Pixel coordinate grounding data
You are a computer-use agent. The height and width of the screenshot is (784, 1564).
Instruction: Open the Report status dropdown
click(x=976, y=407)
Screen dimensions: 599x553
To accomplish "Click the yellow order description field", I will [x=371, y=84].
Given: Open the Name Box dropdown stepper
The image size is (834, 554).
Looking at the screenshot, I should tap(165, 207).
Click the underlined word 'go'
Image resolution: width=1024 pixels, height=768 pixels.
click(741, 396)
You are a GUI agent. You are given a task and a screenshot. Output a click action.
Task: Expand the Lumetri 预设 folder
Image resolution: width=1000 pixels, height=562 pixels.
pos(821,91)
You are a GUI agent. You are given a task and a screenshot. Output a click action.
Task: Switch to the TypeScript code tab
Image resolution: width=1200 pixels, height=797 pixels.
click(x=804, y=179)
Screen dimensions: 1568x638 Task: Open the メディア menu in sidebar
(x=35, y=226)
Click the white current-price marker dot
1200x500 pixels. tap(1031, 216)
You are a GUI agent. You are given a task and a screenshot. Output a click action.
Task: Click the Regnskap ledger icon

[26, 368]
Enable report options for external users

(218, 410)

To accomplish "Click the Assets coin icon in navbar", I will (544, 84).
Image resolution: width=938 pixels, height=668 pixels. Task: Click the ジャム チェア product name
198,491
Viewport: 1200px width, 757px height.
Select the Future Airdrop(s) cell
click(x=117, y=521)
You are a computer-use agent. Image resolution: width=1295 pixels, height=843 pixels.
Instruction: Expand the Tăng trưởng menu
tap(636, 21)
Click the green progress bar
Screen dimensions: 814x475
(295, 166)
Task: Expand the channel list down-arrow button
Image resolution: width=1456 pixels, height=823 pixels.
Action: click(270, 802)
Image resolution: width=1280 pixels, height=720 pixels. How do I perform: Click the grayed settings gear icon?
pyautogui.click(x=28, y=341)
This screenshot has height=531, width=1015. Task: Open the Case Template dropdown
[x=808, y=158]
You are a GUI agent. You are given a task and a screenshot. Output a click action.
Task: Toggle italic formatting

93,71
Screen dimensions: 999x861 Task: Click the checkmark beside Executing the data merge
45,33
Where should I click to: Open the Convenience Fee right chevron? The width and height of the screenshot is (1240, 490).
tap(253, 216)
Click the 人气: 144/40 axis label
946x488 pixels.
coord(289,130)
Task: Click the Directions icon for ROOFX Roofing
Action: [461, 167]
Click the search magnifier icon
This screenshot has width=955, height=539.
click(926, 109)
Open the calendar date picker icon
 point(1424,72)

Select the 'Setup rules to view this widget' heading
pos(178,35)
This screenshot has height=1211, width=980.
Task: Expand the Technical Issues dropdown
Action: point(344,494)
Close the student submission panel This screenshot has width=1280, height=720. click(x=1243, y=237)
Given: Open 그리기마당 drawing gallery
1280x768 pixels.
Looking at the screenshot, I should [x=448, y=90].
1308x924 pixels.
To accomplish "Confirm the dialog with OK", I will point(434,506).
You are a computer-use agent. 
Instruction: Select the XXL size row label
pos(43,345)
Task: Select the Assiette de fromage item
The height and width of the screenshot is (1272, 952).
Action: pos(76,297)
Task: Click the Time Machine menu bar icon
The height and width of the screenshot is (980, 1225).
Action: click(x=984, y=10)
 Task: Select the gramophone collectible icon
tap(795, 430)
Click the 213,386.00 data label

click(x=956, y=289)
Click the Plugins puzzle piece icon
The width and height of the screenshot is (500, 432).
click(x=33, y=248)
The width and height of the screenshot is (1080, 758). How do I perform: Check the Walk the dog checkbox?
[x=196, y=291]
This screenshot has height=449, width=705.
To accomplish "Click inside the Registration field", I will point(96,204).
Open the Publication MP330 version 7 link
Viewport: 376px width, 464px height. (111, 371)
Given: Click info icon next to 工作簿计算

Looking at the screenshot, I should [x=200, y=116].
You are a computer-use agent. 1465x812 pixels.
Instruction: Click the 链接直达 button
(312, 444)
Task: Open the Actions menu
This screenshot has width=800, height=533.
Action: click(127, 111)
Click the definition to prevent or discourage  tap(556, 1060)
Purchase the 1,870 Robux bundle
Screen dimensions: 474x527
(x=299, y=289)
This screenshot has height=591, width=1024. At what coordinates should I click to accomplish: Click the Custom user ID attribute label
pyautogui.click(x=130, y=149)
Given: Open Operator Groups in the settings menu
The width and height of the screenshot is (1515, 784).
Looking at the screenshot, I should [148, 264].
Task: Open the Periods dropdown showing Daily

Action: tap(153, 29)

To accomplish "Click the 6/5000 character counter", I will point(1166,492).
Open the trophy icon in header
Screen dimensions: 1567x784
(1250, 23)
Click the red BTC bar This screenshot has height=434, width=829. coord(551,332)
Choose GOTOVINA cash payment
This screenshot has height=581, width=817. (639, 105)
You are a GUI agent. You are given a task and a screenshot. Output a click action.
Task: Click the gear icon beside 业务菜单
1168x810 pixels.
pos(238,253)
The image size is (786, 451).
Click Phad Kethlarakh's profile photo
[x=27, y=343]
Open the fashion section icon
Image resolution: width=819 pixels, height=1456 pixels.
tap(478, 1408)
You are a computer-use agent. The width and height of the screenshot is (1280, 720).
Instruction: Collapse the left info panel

_Work order_
The word "computer" may occur in lines of the records. Report how many such lines there are, giving only the number.

_Your solution_
5